TRANSFORM Avg(Employees.Salary) AS AvgOfSalary  SELECT Employees.Title  FROM Employees  GROUP BY Employees.Title  PIVOT Employees.Country IN ('UK','Germany','France','USA');

This query results in the following table.

Title

UK

Germany

France

USA

Inside Sales Coordinator

     

$39,000.00

Sales Manager

$59,600.00

     

Sales Representative

$47,500.00

   

$48,960.00

Vice President, Sales

     

$85,000.00

The target of the SELECT statement used to create the column headings can be an expression as well as an actual field name. A common use of this feature is to create groupings that don't exist in the data. For example, you can group all orders into month groupings in the following manner:

TRANSFORM Count(*)  SELECT Orders.EmployeeID FROM Orders GROUP BY Orders.EmployeeID PIVOT Format(OrderDate,'mmm');

The following table illustrates a portion of the columns and rows returned by this query.

Employee

Apr

Aug

Dec

Feb

Davolio, Nancy

9

8

17

12

Fuller, Andrew

19

4

12

5

Leverling, Janet

13

6

13

14

The column headings in this query are created with the Format function, which turns the value of the OrderDate field into a three-letter month abbreviation. All orders within a given month (even if they were placed in different years) are summarized together.

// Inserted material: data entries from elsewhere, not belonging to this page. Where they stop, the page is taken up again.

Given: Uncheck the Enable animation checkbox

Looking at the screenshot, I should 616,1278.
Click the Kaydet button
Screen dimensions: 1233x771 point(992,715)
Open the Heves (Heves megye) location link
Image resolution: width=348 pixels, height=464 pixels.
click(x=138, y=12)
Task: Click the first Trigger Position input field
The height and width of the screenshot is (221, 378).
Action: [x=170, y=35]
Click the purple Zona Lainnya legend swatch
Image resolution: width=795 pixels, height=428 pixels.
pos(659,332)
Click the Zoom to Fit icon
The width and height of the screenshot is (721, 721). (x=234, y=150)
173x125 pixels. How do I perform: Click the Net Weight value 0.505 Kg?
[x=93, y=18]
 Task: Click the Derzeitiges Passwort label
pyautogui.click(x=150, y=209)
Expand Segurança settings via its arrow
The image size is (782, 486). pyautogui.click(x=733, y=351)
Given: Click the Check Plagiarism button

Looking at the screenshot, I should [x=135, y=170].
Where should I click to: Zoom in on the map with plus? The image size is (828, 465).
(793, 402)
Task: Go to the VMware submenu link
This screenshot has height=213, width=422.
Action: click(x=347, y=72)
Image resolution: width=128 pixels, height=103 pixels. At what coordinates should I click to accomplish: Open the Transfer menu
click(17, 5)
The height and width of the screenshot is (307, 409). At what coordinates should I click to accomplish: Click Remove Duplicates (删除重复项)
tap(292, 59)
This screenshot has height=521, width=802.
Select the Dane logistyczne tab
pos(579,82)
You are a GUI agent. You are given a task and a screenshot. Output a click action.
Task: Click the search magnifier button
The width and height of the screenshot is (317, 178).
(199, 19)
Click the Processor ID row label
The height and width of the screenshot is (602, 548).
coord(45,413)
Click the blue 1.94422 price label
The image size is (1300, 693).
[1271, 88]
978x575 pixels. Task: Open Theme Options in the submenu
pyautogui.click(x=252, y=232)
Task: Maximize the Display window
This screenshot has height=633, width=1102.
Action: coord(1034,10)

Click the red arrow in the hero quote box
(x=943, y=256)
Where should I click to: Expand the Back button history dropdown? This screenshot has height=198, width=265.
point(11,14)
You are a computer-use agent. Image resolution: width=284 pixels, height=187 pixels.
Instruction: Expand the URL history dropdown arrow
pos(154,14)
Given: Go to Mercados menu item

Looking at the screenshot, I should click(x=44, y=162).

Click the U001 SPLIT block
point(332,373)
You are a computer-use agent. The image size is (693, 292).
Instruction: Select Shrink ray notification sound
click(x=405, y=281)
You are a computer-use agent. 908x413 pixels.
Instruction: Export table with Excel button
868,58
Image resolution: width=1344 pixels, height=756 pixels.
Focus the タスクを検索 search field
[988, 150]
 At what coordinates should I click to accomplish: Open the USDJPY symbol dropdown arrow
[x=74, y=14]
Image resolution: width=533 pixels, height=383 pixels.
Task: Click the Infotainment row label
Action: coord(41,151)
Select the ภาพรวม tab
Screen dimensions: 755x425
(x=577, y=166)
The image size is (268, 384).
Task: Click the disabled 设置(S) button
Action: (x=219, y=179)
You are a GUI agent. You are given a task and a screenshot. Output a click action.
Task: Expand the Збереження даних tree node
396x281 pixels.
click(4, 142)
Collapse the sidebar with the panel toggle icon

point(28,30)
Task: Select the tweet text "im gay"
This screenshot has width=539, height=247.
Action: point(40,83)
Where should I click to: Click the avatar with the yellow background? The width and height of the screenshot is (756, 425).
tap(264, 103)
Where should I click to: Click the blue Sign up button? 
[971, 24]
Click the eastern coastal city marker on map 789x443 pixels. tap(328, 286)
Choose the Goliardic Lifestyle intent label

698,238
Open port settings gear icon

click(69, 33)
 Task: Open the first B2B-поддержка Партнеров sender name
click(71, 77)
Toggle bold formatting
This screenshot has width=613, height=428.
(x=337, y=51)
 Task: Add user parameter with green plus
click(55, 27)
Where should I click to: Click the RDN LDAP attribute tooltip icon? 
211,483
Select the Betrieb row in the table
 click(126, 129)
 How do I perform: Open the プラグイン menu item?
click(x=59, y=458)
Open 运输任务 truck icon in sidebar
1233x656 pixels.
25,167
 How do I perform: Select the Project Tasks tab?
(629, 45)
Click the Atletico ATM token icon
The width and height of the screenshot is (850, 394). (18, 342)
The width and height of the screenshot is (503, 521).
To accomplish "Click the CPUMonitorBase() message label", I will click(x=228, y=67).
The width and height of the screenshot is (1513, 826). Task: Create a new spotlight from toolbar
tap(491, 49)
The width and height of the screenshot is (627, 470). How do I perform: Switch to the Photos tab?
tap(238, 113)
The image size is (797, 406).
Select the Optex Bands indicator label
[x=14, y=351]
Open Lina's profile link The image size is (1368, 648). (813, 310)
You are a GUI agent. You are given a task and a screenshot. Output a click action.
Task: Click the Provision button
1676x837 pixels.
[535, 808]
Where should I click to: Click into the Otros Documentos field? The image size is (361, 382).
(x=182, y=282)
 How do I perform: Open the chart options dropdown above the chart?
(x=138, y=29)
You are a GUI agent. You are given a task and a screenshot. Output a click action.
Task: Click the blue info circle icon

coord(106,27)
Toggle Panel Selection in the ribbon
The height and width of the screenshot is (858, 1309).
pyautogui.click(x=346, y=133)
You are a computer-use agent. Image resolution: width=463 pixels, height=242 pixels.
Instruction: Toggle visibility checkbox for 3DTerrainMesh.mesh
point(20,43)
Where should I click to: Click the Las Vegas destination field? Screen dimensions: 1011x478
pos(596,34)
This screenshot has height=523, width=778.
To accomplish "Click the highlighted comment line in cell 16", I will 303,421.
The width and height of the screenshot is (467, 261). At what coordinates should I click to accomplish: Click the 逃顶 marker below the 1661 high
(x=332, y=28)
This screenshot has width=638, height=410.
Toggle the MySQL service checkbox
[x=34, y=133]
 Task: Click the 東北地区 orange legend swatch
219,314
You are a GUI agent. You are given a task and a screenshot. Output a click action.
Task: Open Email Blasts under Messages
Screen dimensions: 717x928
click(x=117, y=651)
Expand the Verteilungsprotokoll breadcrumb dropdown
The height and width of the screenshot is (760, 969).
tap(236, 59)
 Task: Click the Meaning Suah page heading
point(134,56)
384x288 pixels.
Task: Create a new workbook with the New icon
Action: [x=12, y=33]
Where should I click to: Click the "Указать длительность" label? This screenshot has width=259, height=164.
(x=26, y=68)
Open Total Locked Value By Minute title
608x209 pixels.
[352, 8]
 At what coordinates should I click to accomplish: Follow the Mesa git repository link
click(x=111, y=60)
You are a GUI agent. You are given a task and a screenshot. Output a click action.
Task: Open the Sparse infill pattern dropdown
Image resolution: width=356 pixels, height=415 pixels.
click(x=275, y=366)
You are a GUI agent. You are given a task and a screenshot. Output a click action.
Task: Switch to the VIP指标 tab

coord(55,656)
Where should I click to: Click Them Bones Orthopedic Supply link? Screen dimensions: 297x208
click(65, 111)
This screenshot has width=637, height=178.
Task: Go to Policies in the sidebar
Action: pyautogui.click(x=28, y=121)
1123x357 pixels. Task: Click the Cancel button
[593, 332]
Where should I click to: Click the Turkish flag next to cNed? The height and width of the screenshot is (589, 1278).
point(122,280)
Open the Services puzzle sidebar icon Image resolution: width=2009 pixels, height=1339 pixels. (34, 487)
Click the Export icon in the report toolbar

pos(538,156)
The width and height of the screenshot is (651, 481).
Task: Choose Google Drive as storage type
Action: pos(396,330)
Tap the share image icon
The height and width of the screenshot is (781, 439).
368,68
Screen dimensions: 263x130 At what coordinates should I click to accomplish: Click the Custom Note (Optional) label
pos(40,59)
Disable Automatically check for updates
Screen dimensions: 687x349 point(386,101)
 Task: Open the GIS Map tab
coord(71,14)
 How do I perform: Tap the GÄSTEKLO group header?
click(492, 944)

Because the IN clause wasn't used with the PIVOT clause, the months are displayed alphabetically. A more complete query, which combines a WHERE clause to limit the selection to orders within a given year and displays the columns in calendar order, is as follows:

TRANSFORM Count(*)  SELECT Orders.EmployeeID  FROM Orders  WHERE Orders.OrderDate Between #1/1/96# And #12/31/96#  GROUP BY Orders.EmployeeID  PIVOT Format(OrderDate,'mmm') IN ('Jan','Feb','Mar','Apr', 'May','Jun','Jul','Aug','Sep','Oct','Nov','Dec');

The following table shows a portion of the result from this query.

Employee

Jan

Feb

Mar

Apr

Davolio, Nancy

1

2

5

3

Fuller, Andrew

3

2

3

3

Leverling, Janet

9

7

5

3

TOP N and TOP N PERCENT Predicates

Although you can use the WHERE and HAVING clauses to filter the selection of records, sometimes this isn't sufficient. For example, you may want to select all records where the state is CA, but only see the orders for the top 10 customers. Microsoft Jet provides TOP N and TOP N PERCENT predicates to limit the presentation of records after they're selected.

TOP N Predicate

You can use the TOP N predicate to specify that your query return only a specific number of records to your program:

SELECT TOP 5  Employees.EmployeeID,  Employees.Salary FROM Employees ORDER BY Employees.Salary;

The TOP criteria is applied after the records are selected. TOP doesn't necessarily imply "higher" or "more." Think of it as the "first n records" of the result set. For example, the previous query actually produces a list of employees with the lowest salary, not the highest, because the records are sorted in ascending order by salary. If you want to find the employees with the highest salary, sort the records in descending order based on salary:

SELECT TOP 5  Employees.EmployeeID,  Employees.Salary FROM Employees ORDER BY Employees.Salary DESC;

If more than one record ties for the nth value, all of the tied values are displayed. If the fifth, sixth, and seventh highest salaries are the same, the previous query retrieves seven records, not five.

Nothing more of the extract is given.